= SOURCE INFORMATION =
━━━━━━━━━━━━━━━━

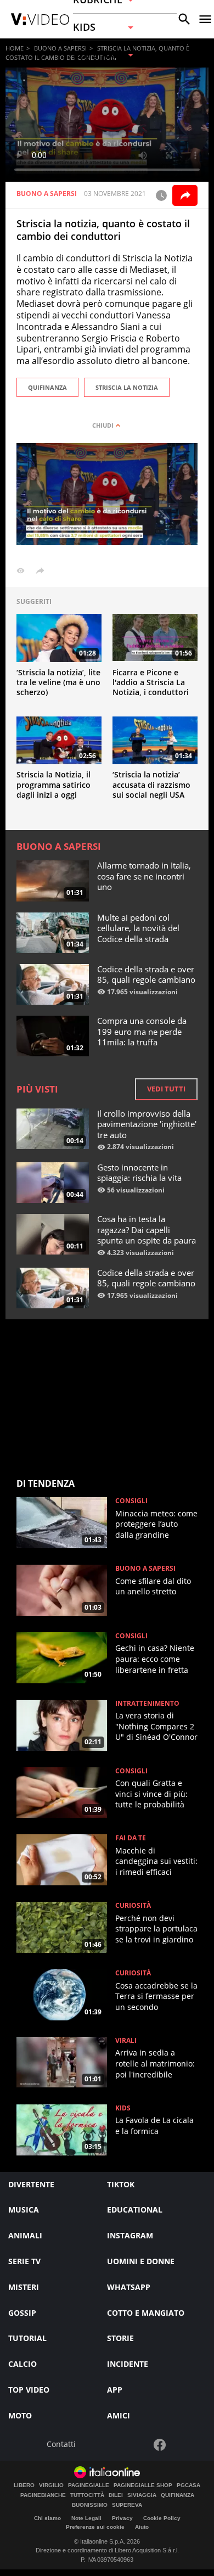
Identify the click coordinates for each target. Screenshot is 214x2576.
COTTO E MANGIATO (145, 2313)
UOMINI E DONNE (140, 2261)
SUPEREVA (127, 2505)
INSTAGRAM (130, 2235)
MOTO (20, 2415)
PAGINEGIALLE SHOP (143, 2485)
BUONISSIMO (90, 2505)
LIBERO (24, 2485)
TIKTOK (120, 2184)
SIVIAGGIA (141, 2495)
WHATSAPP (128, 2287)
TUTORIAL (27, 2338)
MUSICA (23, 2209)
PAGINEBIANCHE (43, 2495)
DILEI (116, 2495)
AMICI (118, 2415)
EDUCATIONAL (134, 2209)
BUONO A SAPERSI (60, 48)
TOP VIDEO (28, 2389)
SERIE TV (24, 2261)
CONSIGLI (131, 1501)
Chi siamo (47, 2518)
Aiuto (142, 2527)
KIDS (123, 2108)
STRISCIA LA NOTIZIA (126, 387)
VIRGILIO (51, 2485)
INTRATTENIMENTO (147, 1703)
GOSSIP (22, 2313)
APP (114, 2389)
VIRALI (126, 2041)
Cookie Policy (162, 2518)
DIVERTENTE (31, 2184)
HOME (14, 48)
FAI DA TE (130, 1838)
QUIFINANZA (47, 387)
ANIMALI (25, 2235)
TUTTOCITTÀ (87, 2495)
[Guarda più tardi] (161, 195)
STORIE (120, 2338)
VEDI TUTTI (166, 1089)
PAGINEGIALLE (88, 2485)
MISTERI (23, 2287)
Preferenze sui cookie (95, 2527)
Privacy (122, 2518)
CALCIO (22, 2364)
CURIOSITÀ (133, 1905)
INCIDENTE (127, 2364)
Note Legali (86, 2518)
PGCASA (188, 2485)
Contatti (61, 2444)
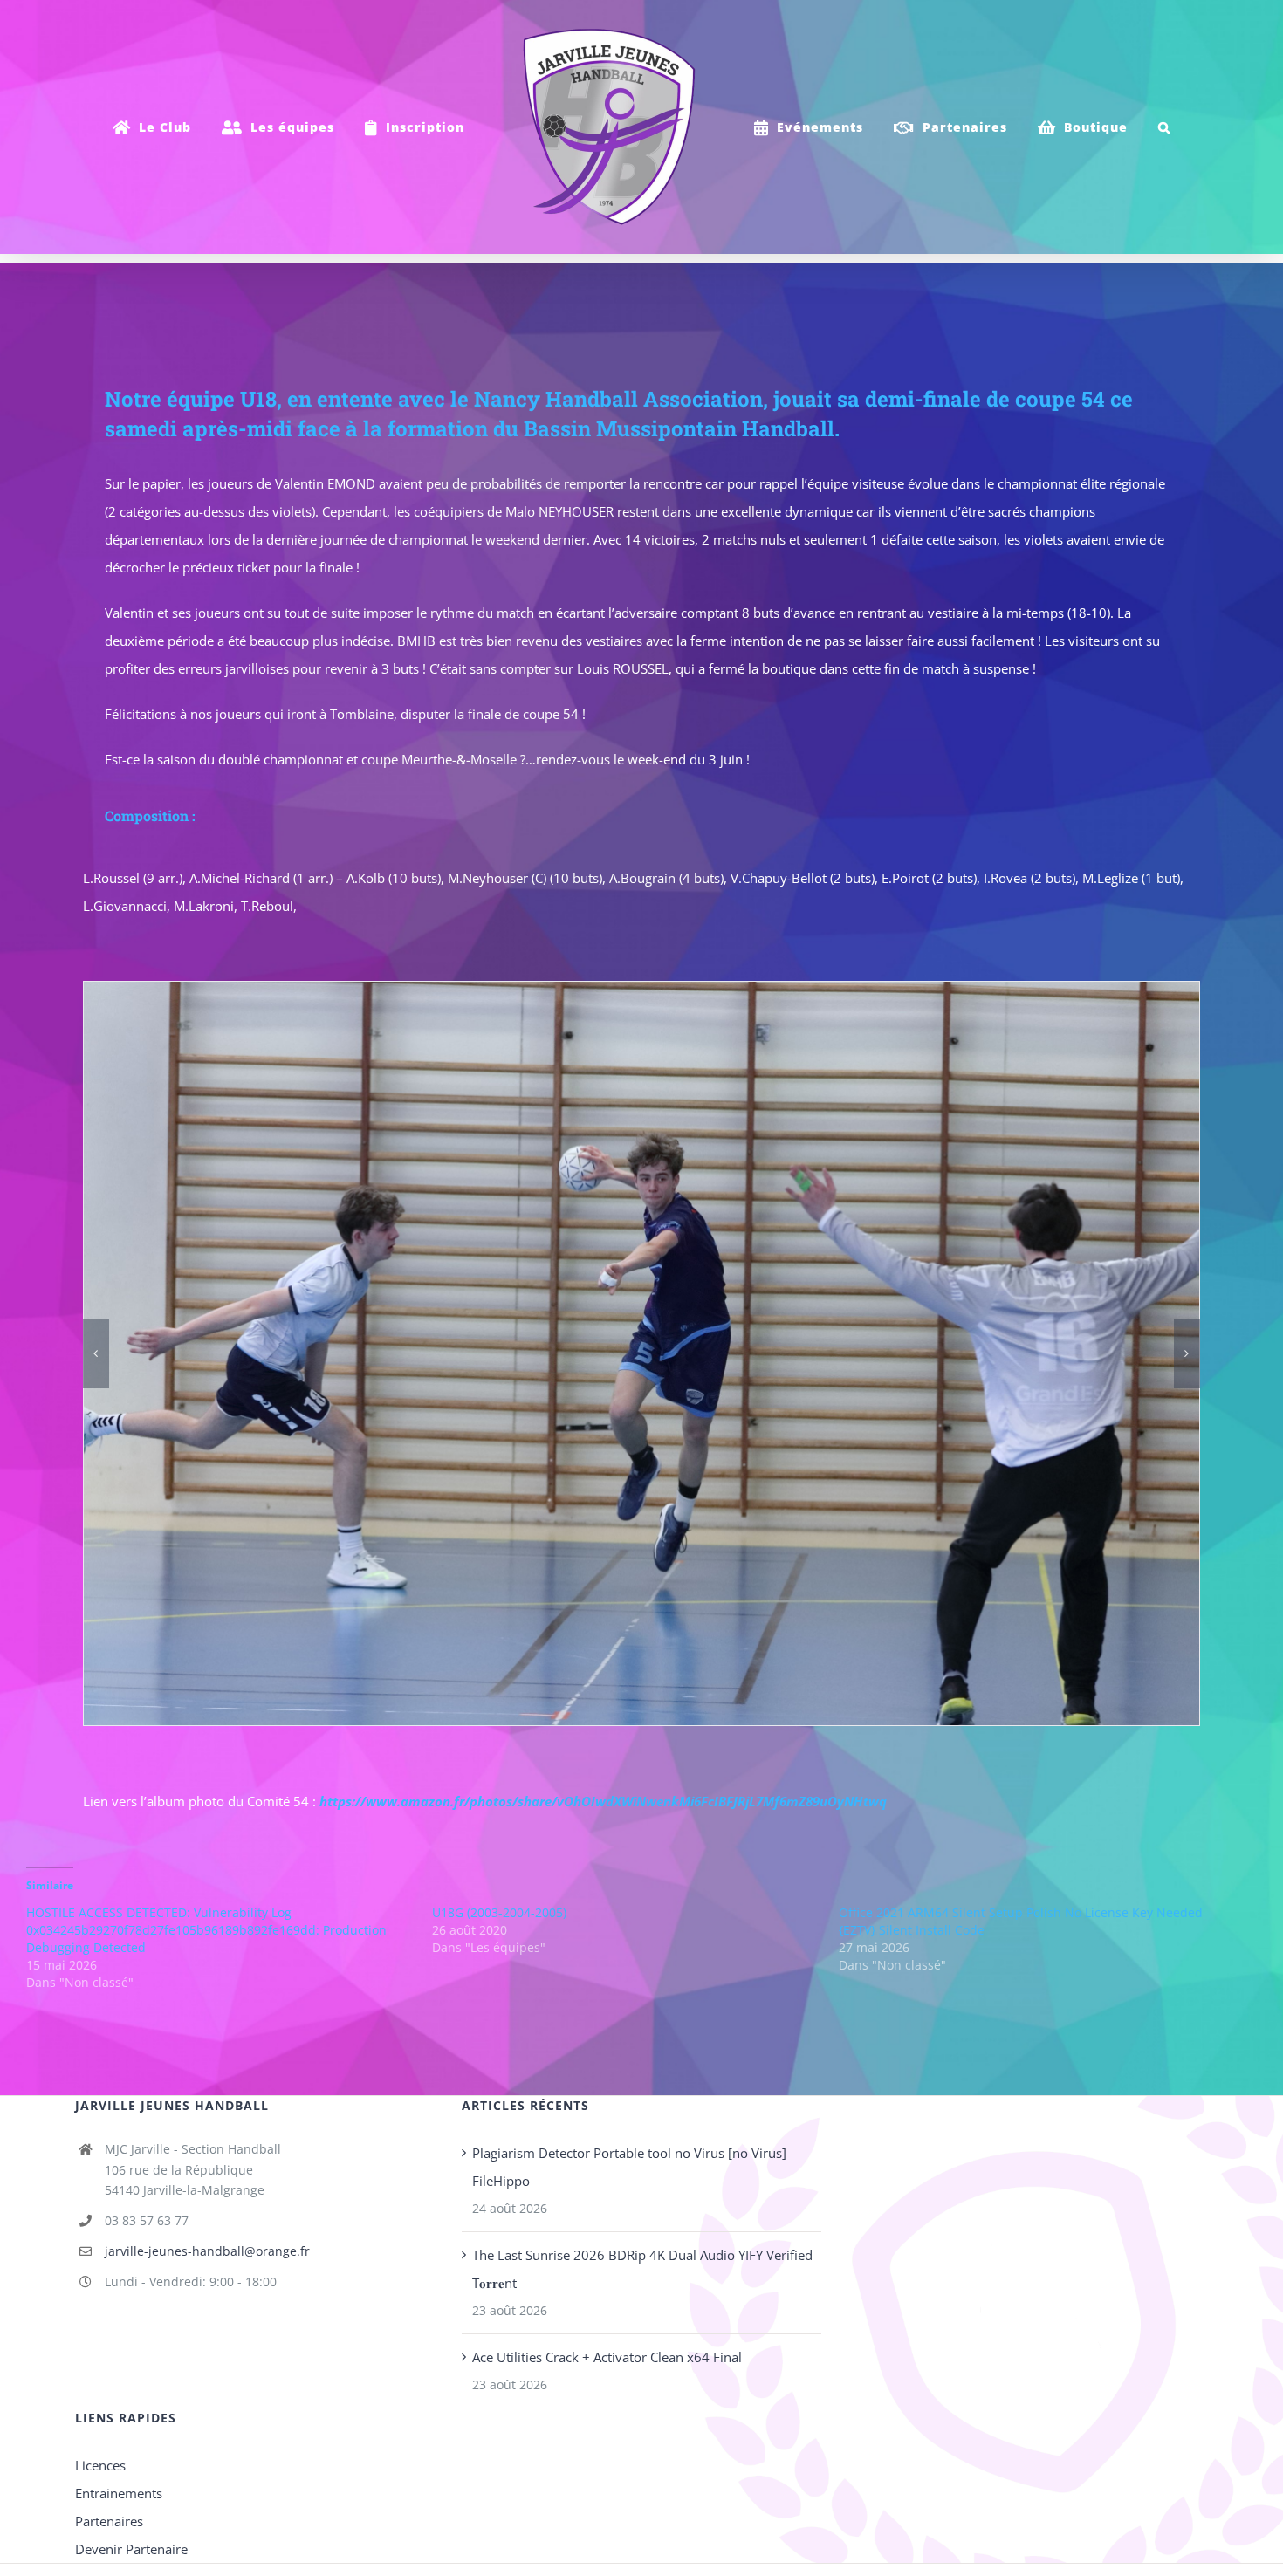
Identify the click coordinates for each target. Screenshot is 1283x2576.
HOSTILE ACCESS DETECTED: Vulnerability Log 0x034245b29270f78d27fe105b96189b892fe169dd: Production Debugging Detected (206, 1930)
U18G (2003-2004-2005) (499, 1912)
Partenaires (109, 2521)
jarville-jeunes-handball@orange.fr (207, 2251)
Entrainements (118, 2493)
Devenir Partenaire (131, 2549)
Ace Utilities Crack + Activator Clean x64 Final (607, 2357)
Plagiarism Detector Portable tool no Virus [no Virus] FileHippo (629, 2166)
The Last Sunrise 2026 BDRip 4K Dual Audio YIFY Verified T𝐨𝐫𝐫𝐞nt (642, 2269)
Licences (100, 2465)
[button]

━━━━━━━━━━━━━━━━

= ACTIVITY =
Once the pictures are set aside, please output all the data word for word.

= RESPONSE AREA =
Identify the click coordinates for each target. Screenshot is 214x2576.
COTTO E MANGIATO (145, 2313)
UOMINI E DONNE (140, 2261)
SUPEREVA (127, 2505)
INSTAGRAM (130, 2235)
MOTO (20, 2415)
PAGINEGIALLE SHOP (143, 2485)
BUONISSIMO (90, 2505)
LIBERO (24, 2485)
TIKTOK (120, 2184)
SIVIAGGIA (141, 2495)
WHATSAPP (128, 2287)
TUTORIAL (27, 2338)
MUSICA (23, 2209)
PAGINEBIANCHE (43, 2495)
DILEI (116, 2495)
AMICI (118, 2415)
EDUCATIONAL (134, 2209)
BUONO A SAPERSI (60, 48)
TOP VIDEO (28, 2389)
SERIE TV (24, 2261)
CONSIGLI (131, 1501)
Chi siamo (47, 2518)
Aiuto (142, 2527)
KIDS (123, 2108)
STRISCIA LA NOTIZIA (126, 387)
VIRGILIO (51, 2485)
INTRATTENIMENTO (147, 1703)
GOSSIP (22, 2313)
APP (114, 2389)
VIRALI (126, 2041)
Cookie Policy (162, 2518)
DIVERTENTE (31, 2184)
HOME (14, 48)
FAI DA TE (130, 1838)
QUIFINANZA (47, 387)
ANIMALI (25, 2235)
TUTTOCITTÀ (87, 2495)
[Guarda più tardi] (161, 195)
STORIE (120, 2338)
VEDI TUTTI (166, 1089)
PAGINEGIALLE (88, 2485)
MISTERI (23, 2287)
Preferenze sui cookie (95, 2527)
Privacy (122, 2518)
CALCIO (22, 2364)
CURIOSITÀ (133, 1905)
INCIDENTE (127, 2364)
Note Legali (86, 2518)
PGCASA (188, 2485)
Contatti (61, 2444)
Identify the click coordinates for each target. Screenshot is 1283x2576.
HOSTILE ACCESS DETECTED: Vulnerability Log 0x034245b29270f78d27fe105b96189b892fe169dd: Production Debugging Detected (206, 1930)
U18G (2003-2004-2005) (499, 1912)
Partenaires (109, 2521)
jarville-jeunes-handball@orange.fr (207, 2251)
Entrainements (118, 2493)
Devenir Partenaire (131, 2549)
Ace Utilities Crack + Activator Clean x64 Final (607, 2357)
Plagiarism Detector Portable tool no Virus [no Virus] FileHippo (629, 2166)
The Last Sunrise 2026 BDRip 4K Dual Audio YIFY Verified T𝐨𝐫𝐫𝐞nt (642, 2269)
Licences (100, 2465)
[button]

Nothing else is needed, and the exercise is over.